People I respect, like Grady Gammage, a former member of the CAP Board, see a 'winger takeover as a huge threat to the state. And a number of good people are running, including former Phoenix city manager Frank Fairbanks, who is one of the finest public servants I have ever known. But why wouldn’t the CAP Board be the place to demonstrate whether this low-tax-and-no-spend theory of government actually could work? Why is water sacred, but public education, public health, and behavioral health are perfectly acceptable playgrounds for ideological tax-cutting fervor? If the newspaper’s editorial board wants us to send small-minded bean counters to Washington to govern the entire country, why is staff expertise and light oversight so important when it comes to mere water? It would make much more sense to experiment with ‘winger control on a limited, but important, board than to experiment with the entire state, as would be the result of voting for Jan Brewer for governor.

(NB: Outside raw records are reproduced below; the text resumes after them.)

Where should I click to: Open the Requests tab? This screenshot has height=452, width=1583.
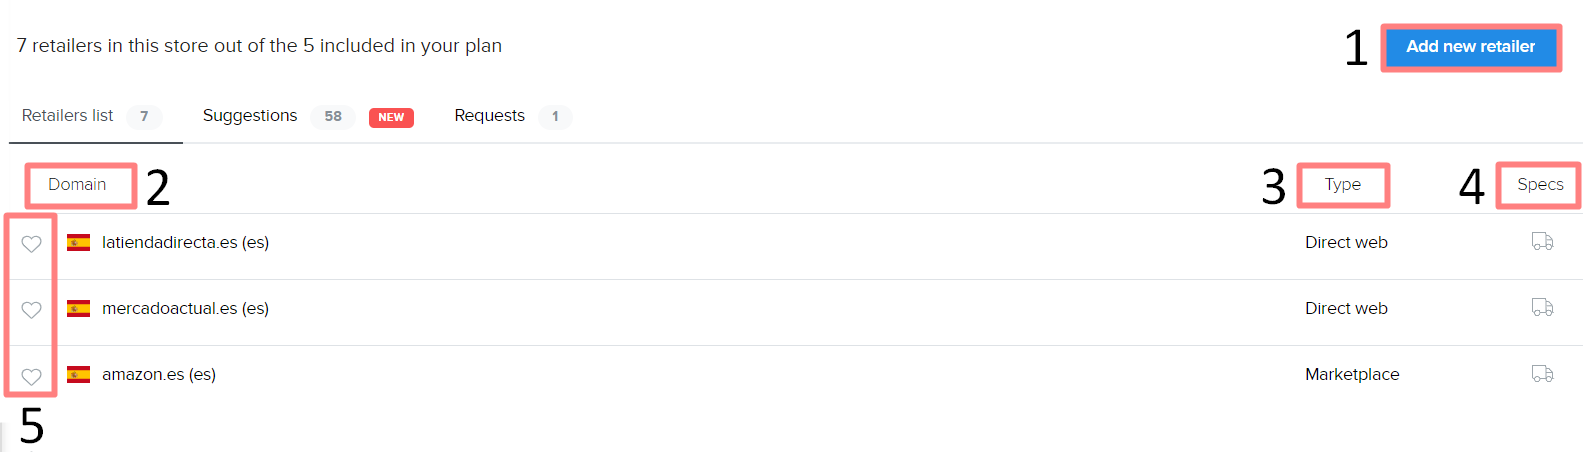click(x=489, y=116)
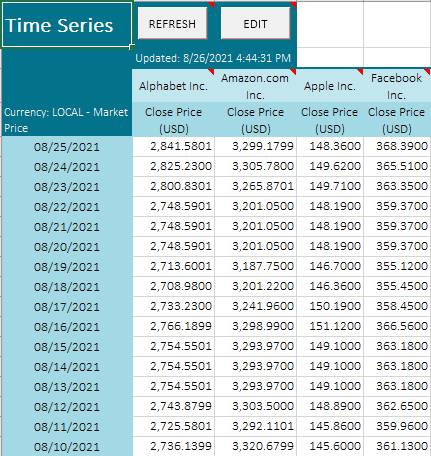Select the Currency: LOCAL - Market Price cell
This screenshot has height=456, width=431.
coord(67,120)
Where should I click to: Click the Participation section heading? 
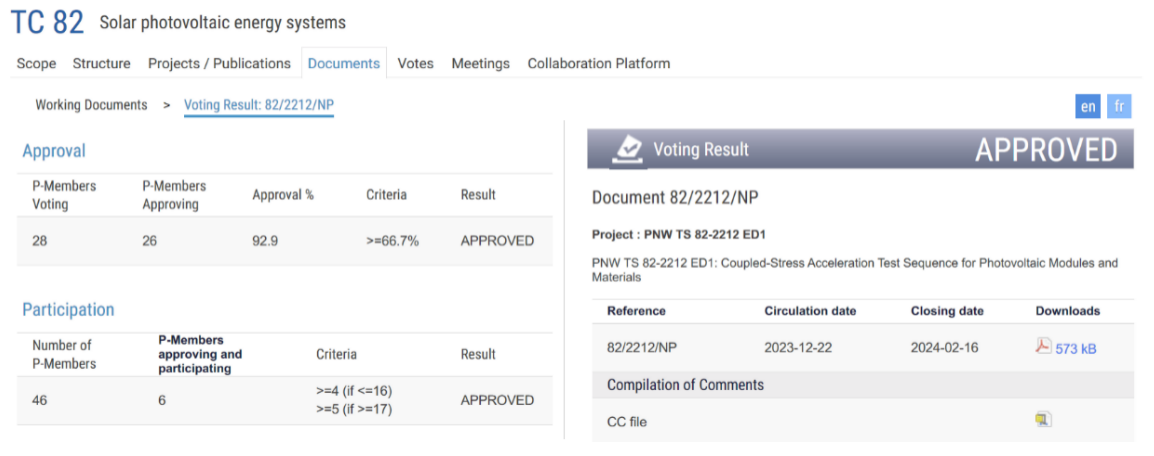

So I probably should do the right thing, and vote for Frank Fairbanks as well as Arif Kazmi, whom I’ve met at a number of campaign stops this fall, as well as the other “traditional” candidates (Tim Bray, Sid Wilson, and Jim Holway). But I am sorely tempted to vote for Kazmi and the four-member ‘winger slate, to give the downtown business community a good, hard taste of their own medicine. They support this stuff, they should have to live with it. If you’re similarly inclined to heighten the contradictions, the four wackos running for CAP are Bundy, Johnson, Moulton, and Rosado. Mark Lewis isn’t part of the group, but for some reason they find him simpatico. Your call, I still don’t know what I’m going to do. UPDATE: I voted only for Fairbanks and Kazmi.
Thus sayeth your oracle. Go vote, and hope for the best. If you see things otherwise, comments are welcome, I'll try to check and post them daily.